## Supplied data

START

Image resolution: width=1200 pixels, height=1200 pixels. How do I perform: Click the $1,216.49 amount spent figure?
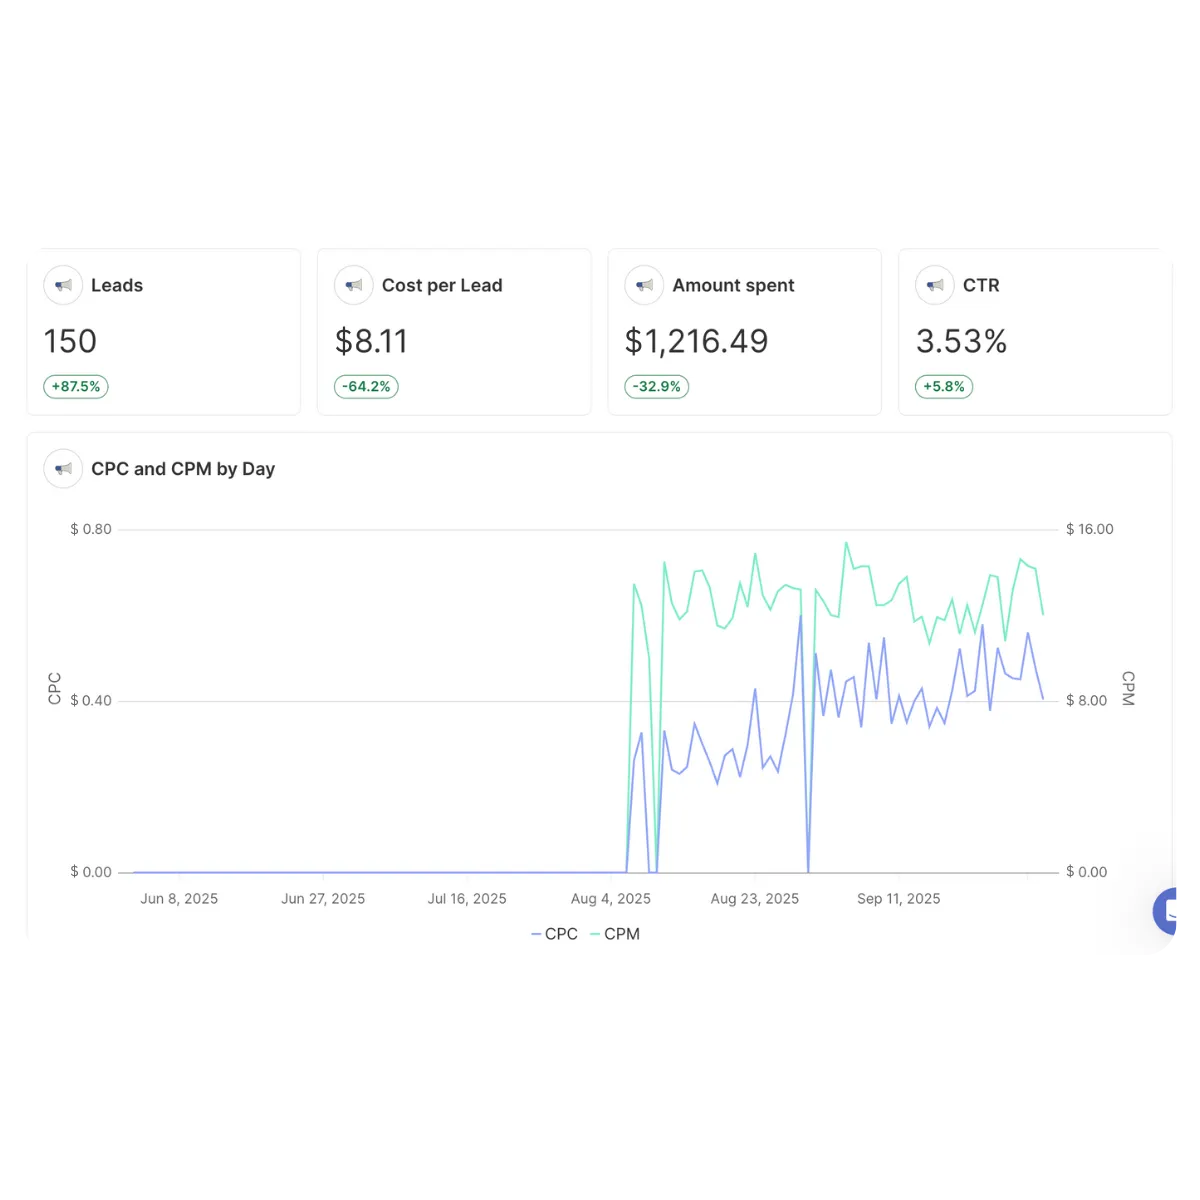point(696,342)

END
START

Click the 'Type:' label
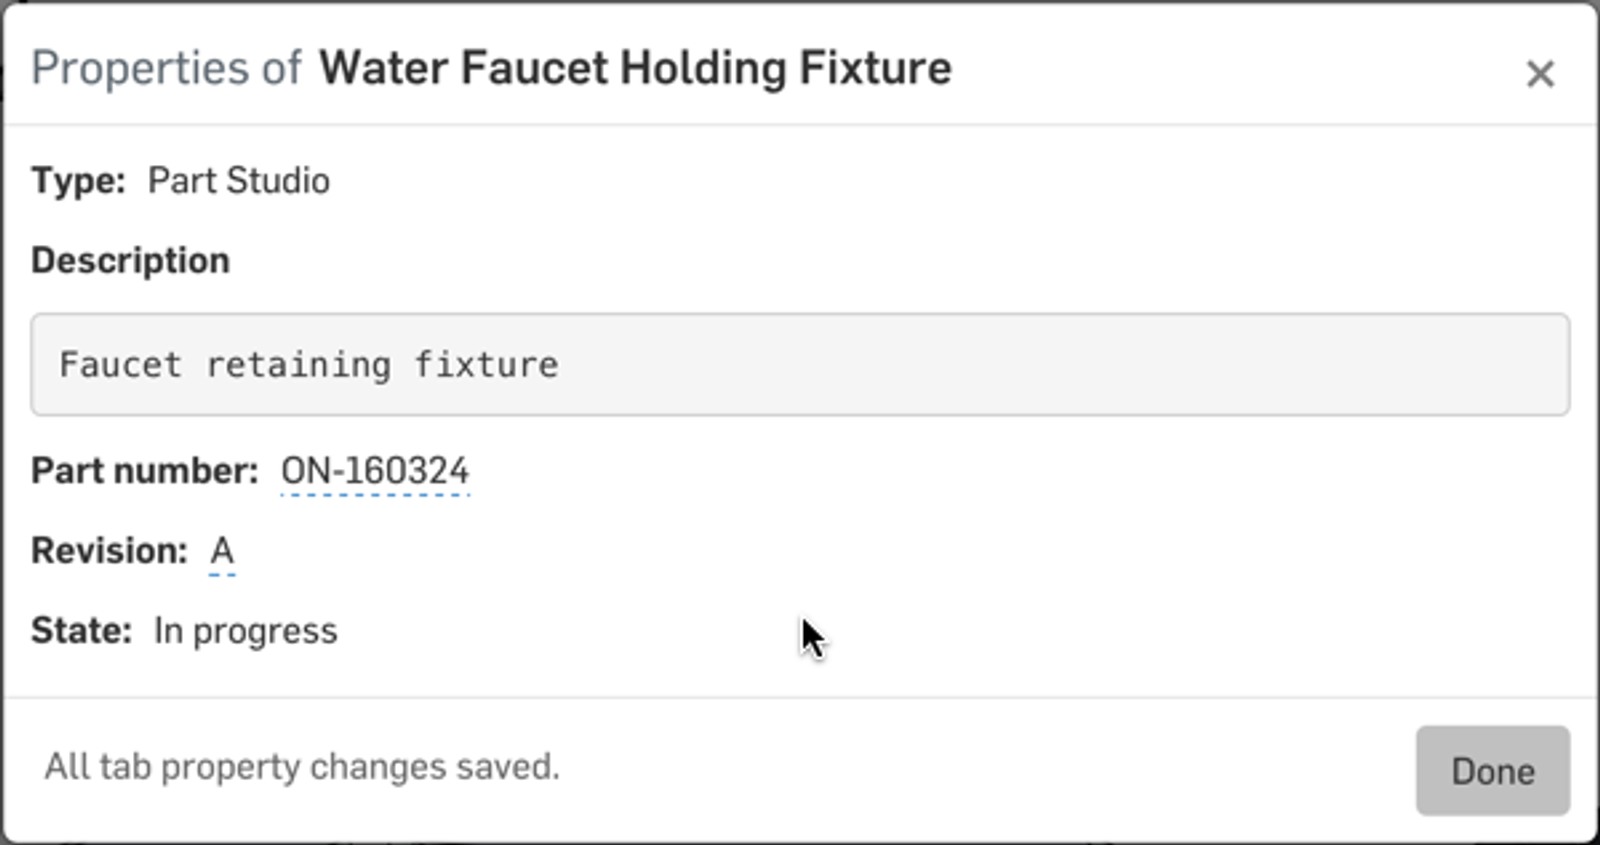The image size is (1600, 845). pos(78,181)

END
START

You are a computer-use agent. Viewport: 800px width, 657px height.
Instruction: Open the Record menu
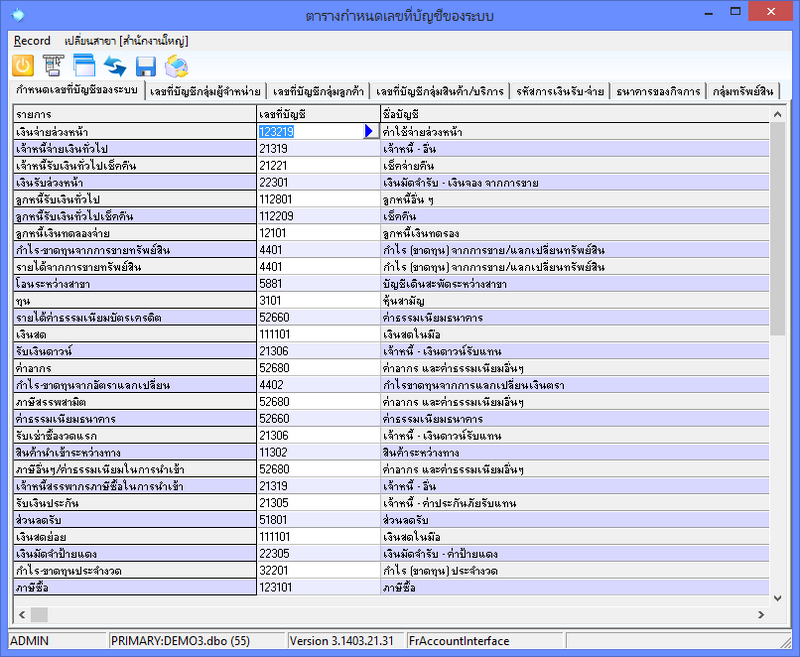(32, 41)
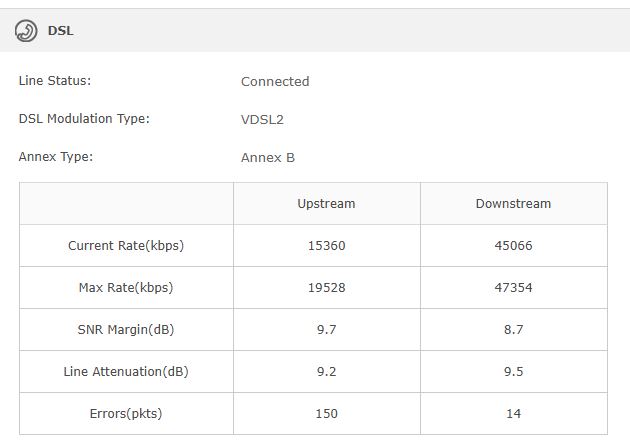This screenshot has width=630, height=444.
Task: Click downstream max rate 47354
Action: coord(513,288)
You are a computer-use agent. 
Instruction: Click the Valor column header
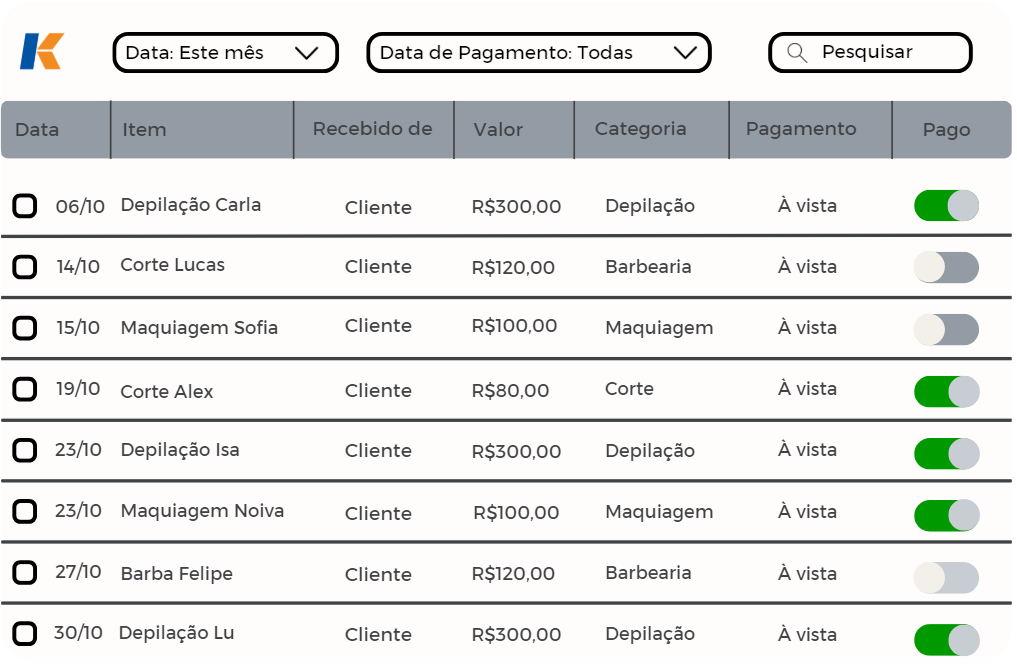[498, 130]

END

## The exercise
Convert the data from the line with "Image resolution: width=1200" up to and including the line with "point(696,342)" into a two-column CSV with the headers instruction and coordinates. Give one row per request, holding its text and its answer, each in a single quoted field with line breaks replaced by spaces, and leave out the pictures.

## Exercise output
instruction,coordinates
"Image resolution: width=1200 pixels, height=1200 pixels. How do I perform: Click the $1,216.49 amount spent figure?","point(696,342)"